◆ **YOUR OBJECTIVE**
Exactly and only the lines below from the one containing "Viewport: 1013px width, 709px height." down to the one containing "The image size is (520, 329)." are wanted, both included; please exclude every picture.

##########

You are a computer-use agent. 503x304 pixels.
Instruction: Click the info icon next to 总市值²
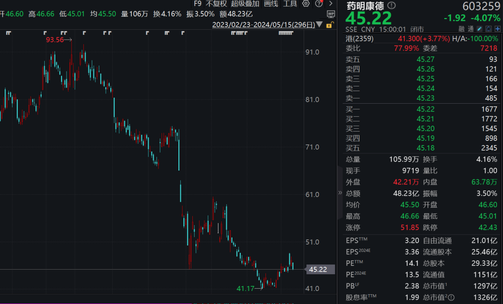click(x=451, y=297)
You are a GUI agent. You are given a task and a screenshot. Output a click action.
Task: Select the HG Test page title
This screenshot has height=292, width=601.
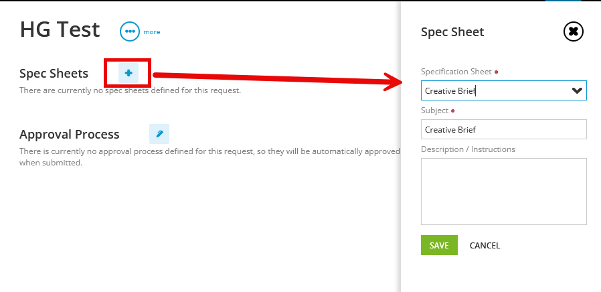pos(60,29)
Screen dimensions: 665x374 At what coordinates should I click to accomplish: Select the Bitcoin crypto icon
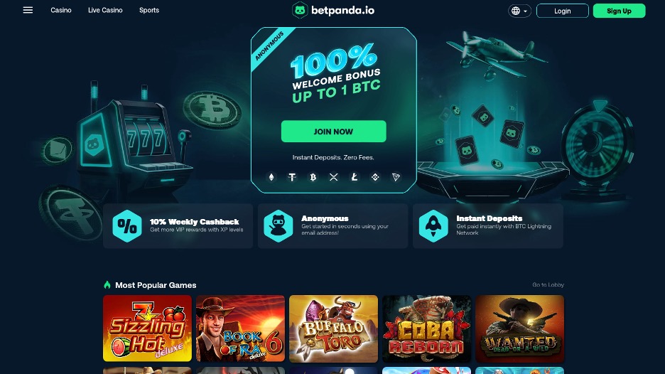pyautogui.click(x=313, y=177)
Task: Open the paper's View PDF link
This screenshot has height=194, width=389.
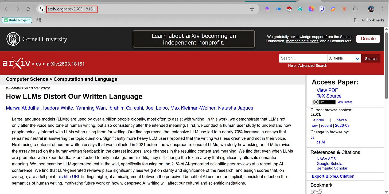Action: tap(327, 90)
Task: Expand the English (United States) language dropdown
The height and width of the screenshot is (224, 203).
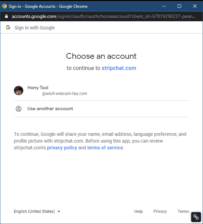Action: click(37, 211)
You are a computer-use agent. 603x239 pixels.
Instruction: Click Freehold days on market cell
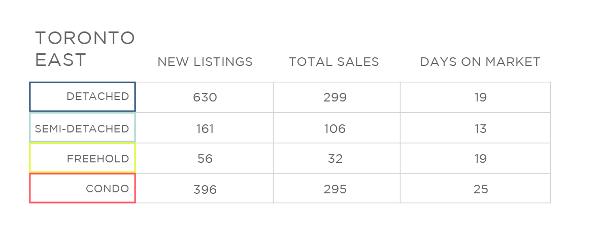tap(480, 158)
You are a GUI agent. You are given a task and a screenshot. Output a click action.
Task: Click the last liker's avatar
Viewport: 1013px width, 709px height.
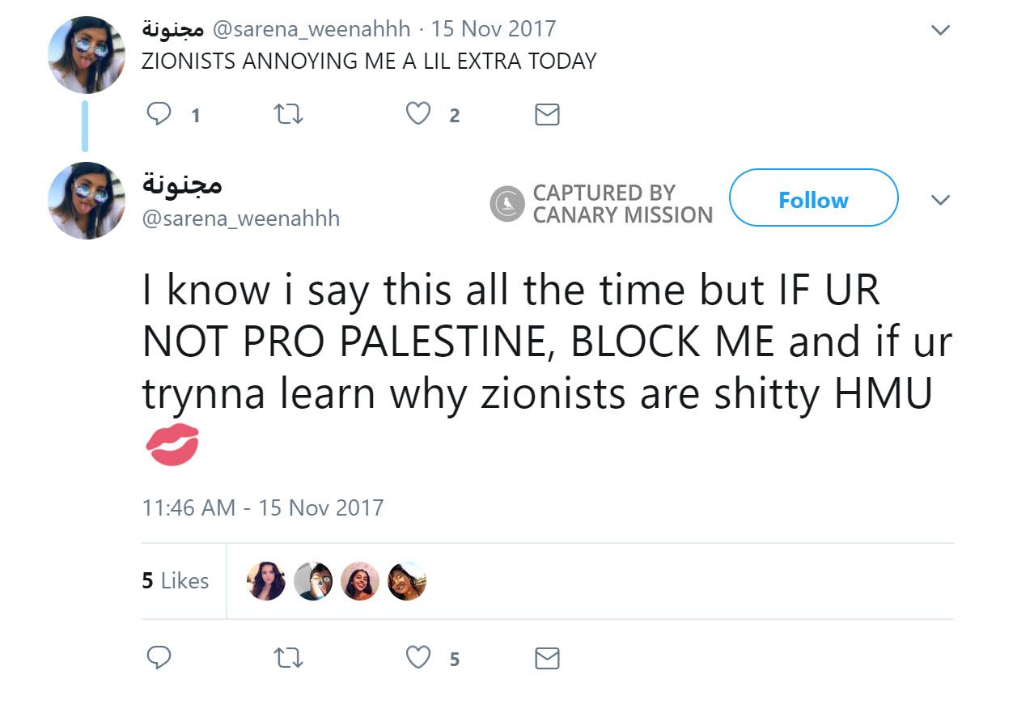408,581
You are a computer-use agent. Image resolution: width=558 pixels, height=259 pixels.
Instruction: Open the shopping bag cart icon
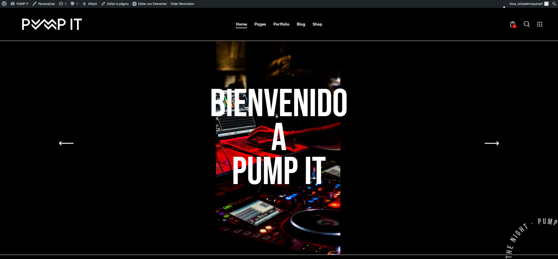point(513,24)
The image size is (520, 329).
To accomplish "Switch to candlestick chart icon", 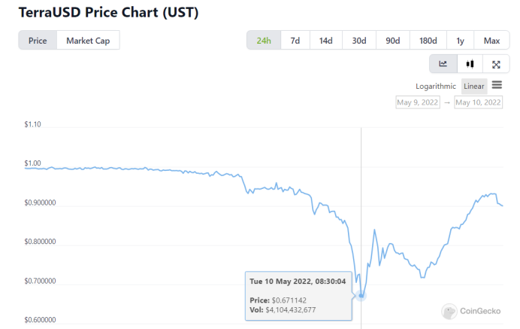I will (470, 64).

##########

◆ **SOLUTION FOR THIS PROBLEM**
Viewport: 1013px width, 709px height.
408,581
You are a computer-use agent. Image resolution: width=558 pixels, height=259 pixels.
Instruction: Open the shopping bag cart icon
point(513,24)
The image size is (520, 329).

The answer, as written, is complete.